While the country continues to divide over the constitutionality of ‘Obamacare,’ an all too unavoidable problem remains: in spite of increasing numbers of health care participants, there is a developing shortage of primary care physicians.
Under the not-so ‘Affordable Care Act,’ 2.2 million people will be added to Medicaid. The American Medical Association estimates a national shortage of 100,000 primary care physicians in the next 10 years. In Texas alone, the shortage will be 10,000. By 2025, it is estimated that the deficit of physicians could reach as high at 35,000-44,000.
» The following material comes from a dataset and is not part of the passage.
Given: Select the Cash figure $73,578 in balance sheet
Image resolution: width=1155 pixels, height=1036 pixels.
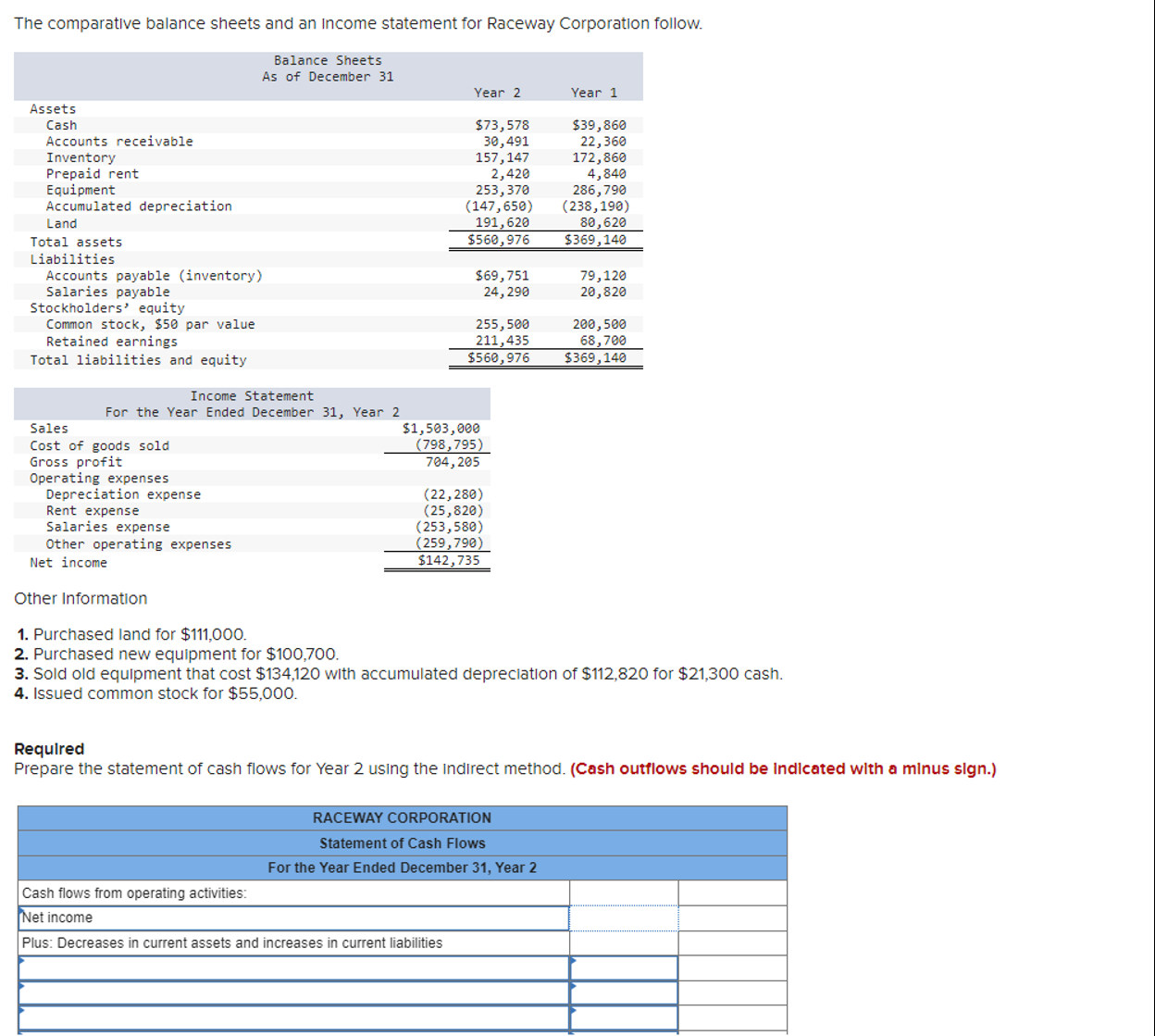Looking at the screenshot, I should coord(504,124).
Texas’ bipartisan efforts in the upcoming legislative session are aimed at allowing advanced nurse practitioners to practice to the extent of
their certification. An advanced nurse practitioner (ANP) is a registered nurse with an advanced degree, certification, and license to practice as a nurse practitioner, clinical nurse specialist, or nurse anesthetist.
In 18 states, ANPs are allowed to practice medicine independently of primary care providers. Another 17 states permit ANPs to practice with more autonomy. Texas hinders effective healthcare by putting regulations on ANPs and thereby limits patient access to affordable, quality healthcare. The Texas Medical Association wants to keep said regulations to reserve profits for physicians.
Passing legislation to empower ANPs will dramatically reduce the costs of healthcare as ANPs cost at least 10% less than primary care physicians.
Representative Wayne Christian pressed HB 915 during the 82nd Legislative session, which would have saved the state close to a billion dollars this biennium alone. As a state with a history of committing to maintaining fiscal responsibility, Texas should pave the way for the rest of the nation in finding bipartisan solutions in the presence of a fiscal cliff. If America is going to be stuck with ‘Obamacare,’ states need to come together in bipartisan support to find cost-cutting ways to make the best out of a bad situation.